Trauma Surgery and Immunological Research Laboratory

 In Focus: Cellular Reaction in the Elderly

Hiram C. Polk, Jr., MD
Department of Surgery


Response to Injury Rooted in Our Genes
Traumatic injury remains a leading cause of death in the United States. Not only do victims sustain significant damage from the initial trauma, but the immune response and potential infection with associated organ failure can also pose life-threatening issues.

Too Much of a Good Thing
The immune response to injury and infection is a complex process whose efficiency relies not only upon appropriate cellular reactions, but also upon underlying genetic characteristics, which may enhance or diminish susceptibility to life-threatening infection. The immune response to injury is bimodal. The initial monocyte mediated pro-inflammatory state is followed by a compensatory anti-inflammatory state. An over-exuberant pro-inflammatory response to injury or an over-compensatory anti-inflammatory response have both been thought to be associated with the development of multiple organ failure.

Unlocking the Mystery
Why some patients die of overwhelming infection, while others with similar injuries survive without complication, is likely rooted in our genes. The knowledge of how genotype influences cytokine response during inflammation and infection may be critical in identifying groups of patients with a high risk of developing severe infection and multiple organ dysfunction.

Genotyping to Predict Outcome
Our laboratory is currently genotyping clinical specimens and examining polymorphisms in the genes of several pro-inflammatory cytokines, such as IFN-y, IL-12, and IL-18. Because of IFN-y, IL-12 and IL-18 are fundamental in the initiation and regulation of the pro-inflammatory response; we are correlating genotypes with cytokine production and patient outcome.

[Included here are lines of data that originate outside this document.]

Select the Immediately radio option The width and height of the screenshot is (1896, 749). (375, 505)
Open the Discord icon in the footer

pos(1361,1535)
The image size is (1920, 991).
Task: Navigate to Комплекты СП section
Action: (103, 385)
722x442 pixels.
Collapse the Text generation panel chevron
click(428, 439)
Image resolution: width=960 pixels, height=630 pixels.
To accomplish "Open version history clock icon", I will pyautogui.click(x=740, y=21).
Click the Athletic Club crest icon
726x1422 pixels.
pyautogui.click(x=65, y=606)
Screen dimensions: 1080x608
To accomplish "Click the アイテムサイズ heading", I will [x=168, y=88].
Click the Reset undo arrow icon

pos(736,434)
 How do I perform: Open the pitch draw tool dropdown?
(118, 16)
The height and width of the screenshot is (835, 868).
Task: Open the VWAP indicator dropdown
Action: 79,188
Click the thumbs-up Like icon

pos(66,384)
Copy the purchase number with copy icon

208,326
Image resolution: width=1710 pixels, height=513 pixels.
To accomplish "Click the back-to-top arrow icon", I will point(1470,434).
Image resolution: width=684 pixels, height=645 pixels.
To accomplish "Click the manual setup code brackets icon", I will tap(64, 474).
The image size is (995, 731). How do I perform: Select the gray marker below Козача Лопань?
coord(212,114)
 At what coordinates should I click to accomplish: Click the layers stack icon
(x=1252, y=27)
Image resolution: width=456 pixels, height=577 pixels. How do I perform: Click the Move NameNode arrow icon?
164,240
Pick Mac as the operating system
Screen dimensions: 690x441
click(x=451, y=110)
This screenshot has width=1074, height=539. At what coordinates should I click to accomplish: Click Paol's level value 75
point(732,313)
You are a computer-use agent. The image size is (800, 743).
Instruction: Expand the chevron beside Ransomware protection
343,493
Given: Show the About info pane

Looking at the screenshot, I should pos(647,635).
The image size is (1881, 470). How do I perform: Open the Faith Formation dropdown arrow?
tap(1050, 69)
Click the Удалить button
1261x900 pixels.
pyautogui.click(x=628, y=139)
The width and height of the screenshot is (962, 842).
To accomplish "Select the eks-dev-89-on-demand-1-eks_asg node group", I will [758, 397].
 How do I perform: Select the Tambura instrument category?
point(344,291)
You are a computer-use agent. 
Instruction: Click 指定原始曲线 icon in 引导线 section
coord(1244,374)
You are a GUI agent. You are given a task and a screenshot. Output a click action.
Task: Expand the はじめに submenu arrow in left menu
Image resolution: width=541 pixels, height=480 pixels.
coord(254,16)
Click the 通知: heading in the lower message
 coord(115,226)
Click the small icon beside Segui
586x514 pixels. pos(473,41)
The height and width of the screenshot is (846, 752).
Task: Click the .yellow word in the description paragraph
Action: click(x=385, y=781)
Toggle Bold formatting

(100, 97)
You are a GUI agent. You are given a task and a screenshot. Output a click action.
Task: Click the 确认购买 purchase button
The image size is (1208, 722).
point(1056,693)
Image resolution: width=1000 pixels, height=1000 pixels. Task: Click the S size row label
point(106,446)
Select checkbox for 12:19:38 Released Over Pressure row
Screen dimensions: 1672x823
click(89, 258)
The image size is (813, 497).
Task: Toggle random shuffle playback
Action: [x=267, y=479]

We plan to identify associations between different polymorphisms with these and other genes and assess the ability of multiple genotypes to predict the risk of developing post-injury infection and organ failure.

We are also analyzing monocyte function in elderly trauma victims. Because elderly patients exhibit worse functional outcomes than their younger counterparts, we are assessing the above-mentioned monocytes in elderly trauma victims. Therapeutic augmentation of macrophage function remains attractive.

Recent interest in very tight control of blood sugar, even in non-diabetic intensive care unit patients, suggests a lessening of infection and an improved survival. We are currently studying a variety of cellular immunologic mechanisms for this observation, as well as its potential therapeutic manipulation.